All of these problems are related to the fact that we’re building the SQL queries to run DDL operations in Python.

Solution

Create DDL functions in database

Create a function for each desired DDL operation on the database using SQL or PL/pgSQL.

  • Each such function should be overloaded to have the signature needed for calling from Python with minimal fuss.
  • Each such function should have a main implementation which uses the most reasonable signature for the task at hand.

Replace Python DDL functions with wrappers of DB functions

Replace the current Python functions performing DDL operations with thin wrappers for these functions.

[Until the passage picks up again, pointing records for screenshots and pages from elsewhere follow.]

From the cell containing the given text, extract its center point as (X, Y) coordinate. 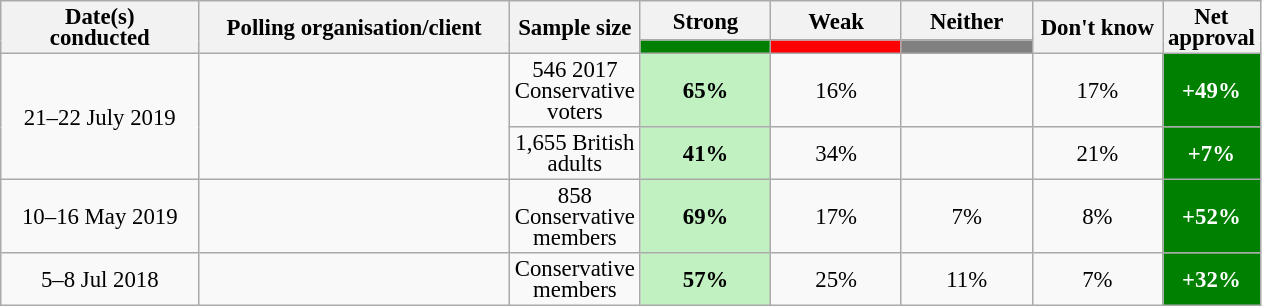
10–16 May 2019 (100, 217)
+32% (1212, 280)
858 Conservative members (574, 217)
57% (706, 280)
Date(s)conducted (100, 28)
Weak (836, 20)
41% (706, 154)
65% (706, 91)
8% (1098, 217)
Don't know (1098, 28)
21–22 July 2019 (100, 117)
25% (836, 280)
546 2017 Conservative voters (574, 91)
+52% (1212, 217)
+49% (1212, 91)
Conservative members (574, 280)
5–8 Jul 2018 (100, 280)
69% (706, 217)
16% (836, 91)
Sample size (574, 28)
Neither (966, 20)
34% (836, 154)
+7% (1212, 154)
Strong (706, 20)
Net approval (1212, 28)
Polling organisation/client (354, 28)
21% (1098, 154)
11% (966, 280)
1,655 British adults (574, 154)
Provide the (x, y) coordinate of the cell's center where the given text is located.  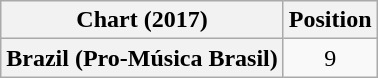
9 (330, 58)
Brazil (Pro-Música Brasil) (142, 58)
Chart (2017) (142, 20)
Position (330, 20)
Determine the (X, Y) coordinate at the center of the cell enclosing the given text.  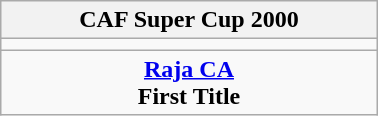
Raja CAFirst Title (189, 82)
CAF Super Cup 2000 (189, 20)
For the text-containing cell, return its midpoint in (x, y) coordinate format. 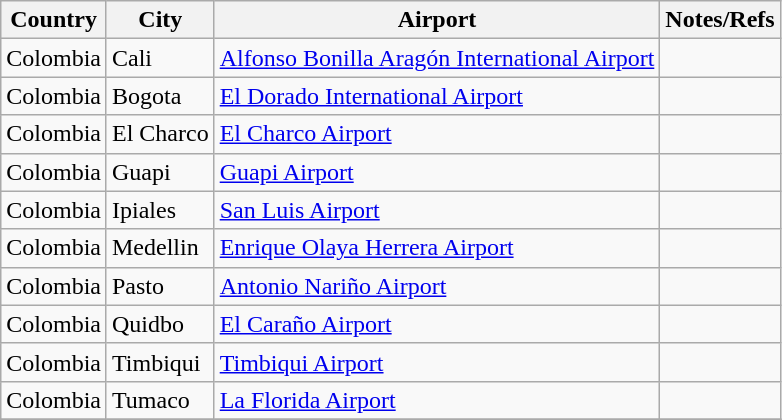
Ipiales (160, 210)
Timbiqui (160, 362)
Guapi Airport (437, 172)
El Dorado International Airport (437, 96)
San Luis Airport (437, 210)
La Florida Airport (437, 400)
Quidbo (160, 324)
Bogota (160, 96)
Tumaco (160, 400)
Guapi (160, 172)
City (160, 20)
Pasto (160, 286)
Medellin (160, 248)
El Charco (160, 134)
Alfonso Bonilla Aragón International Airport (437, 58)
Timbiqui Airport (437, 362)
Airport (437, 20)
Antonio Nariño Airport (437, 286)
Notes/Refs (720, 20)
El Charco Airport (437, 134)
Enrique Olaya Herrera Airport (437, 248)
Cali (160, 58)
El Caraño Airport (437, 324)
Country (54, 20)
Pinpoint the cell where the given text exists, returning its [X, Y] midpoint coordinate. 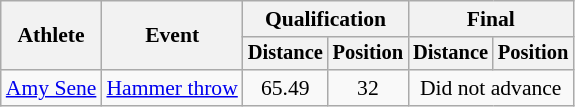
32 [368, 88]
Final [490, 19]
Did not advance [490, 88]
Event [172, 36]
Athlete [52, 36]
65.49 [286, 88]
Amy Sene [52, 88]
Qualification [326, 19]
Hammer throw [172, 88]
Pinpoint the cell where the given text exists, returning its (x, y) midpoint coordinate. 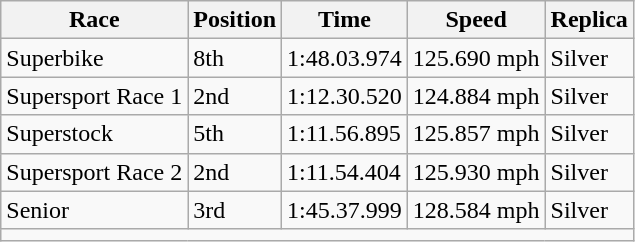
Superbike (94, 58)
5th (235, 134)
125.930 mph (476, 172)
Time (345, 20)
Superstock (94, 134)
125.690 mph (476, 58)
1:11.56.895 (345, 134)
1:11.54.404 (345, 172)
Position (235, 20)
Supersport Race 2 (94, 172)
Race (94, 20)
8th (235, 58)
125.857 mph (476, 134)
128.584 mph (476, 210)
Supersport Race 1 (94, 96)
3rd (235, 210)
Replica (589, 20)
Speed (476, 20)
Senior (94, 210)
1:48.03.974 (345, 58)
1:12.30.520 (345, 96)
124.884 mph (476, 96)
1:45.37.999 (345, 210)
Pinpoint the cell where the given text exists, returning its [X, Y] midpoint coordinate. 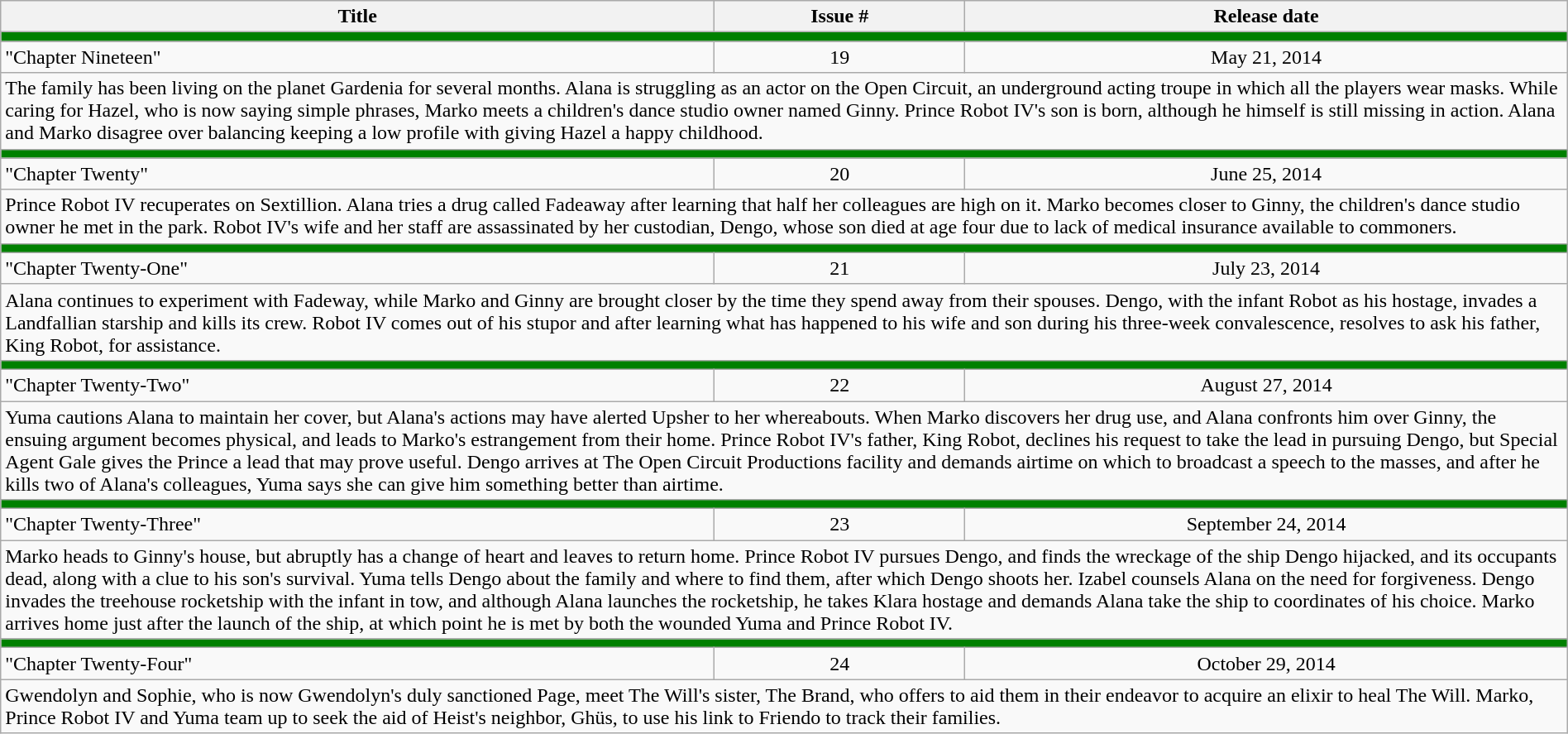
"Chapter Twenty-Two" [357, 385]
Release date [1266, 17]
October 29, 2014 [1266, 663]
"Chapter Twenty-One" [357, 268]
23 [840, 524]
"Chapter Nineteen" [357, 57]
Title [357, 17]
August 27, 2014 [1266, 385]
24 [840, 663]
"Chapter Twenty" [357, 174]
21 [840, 268]
June 25, 2014 [1266, 174]
20 [840, 174]
May 21, 2014 [1266, 57]
"Chapter Twenty-Three" [357, 524]
Issue # [840, 17]
19 [840, 57]
"Chapter Twenty-Four" [357, 663]
September 24, 2014 [1266, 524]
22 [840, 385]
July 23, 2014 [1266, 268]
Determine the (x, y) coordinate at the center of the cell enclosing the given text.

  • Be mindful of looking out for functions which may be deleted, rather than replaced, once this is done.
  • Map the original Python function signatures to an appropriate function call of the database functions.
  • It’s completely fine to create scaffolding functions at this point to avoid letting changes sprawl.
  • After this phase, no SQLAlchemy imports should be used in any module whose functions are modified in this way, i.e., DDL operation modules.

Refactor and clean up results

Refactor to remove SQLAlchemy objects from calls using Python DDL functions:

  • Remove any SQLAlchemy objects from DDL function signatures (This may require modifying callers slightly)
  • Remove SQLAlchemy from the entire call stack calling a given function, all the way up to the API (within reason).
  • Modify affected function signatures to avoid using schema_name, (schema_name, table_name), or (schema, table_name, column_name) identifiers. Instead, prefer schema_oid, table_oid or (table_oid, attnum) identifiers (may require modifying callers slightly, or scaffolding).
  • Delete any unneeded functions.

Risks

  • This is a major overhaul of the codebase. There’s always a possibility of unforseen problems
  • This will probably make the codebase less approachable for outsiders.
  • The testing may be trickier (though current prototyping didn’t require much changing of tests at all).

Resources

Meta-issue tracking this project

Timeline

Note: Parts of this timeline are delayed due to Brent’s parental leave.

Date Outcome
2023-03-20 Work starts
2023-03-24 Implementation spec and prototyping complete
2023-03-31 Implementation spec approved
2023-07-24 All needed DDL SQL Functions written
2023-07-26 All thin python wrappers written
2023-08-02 Refactor and clean up complete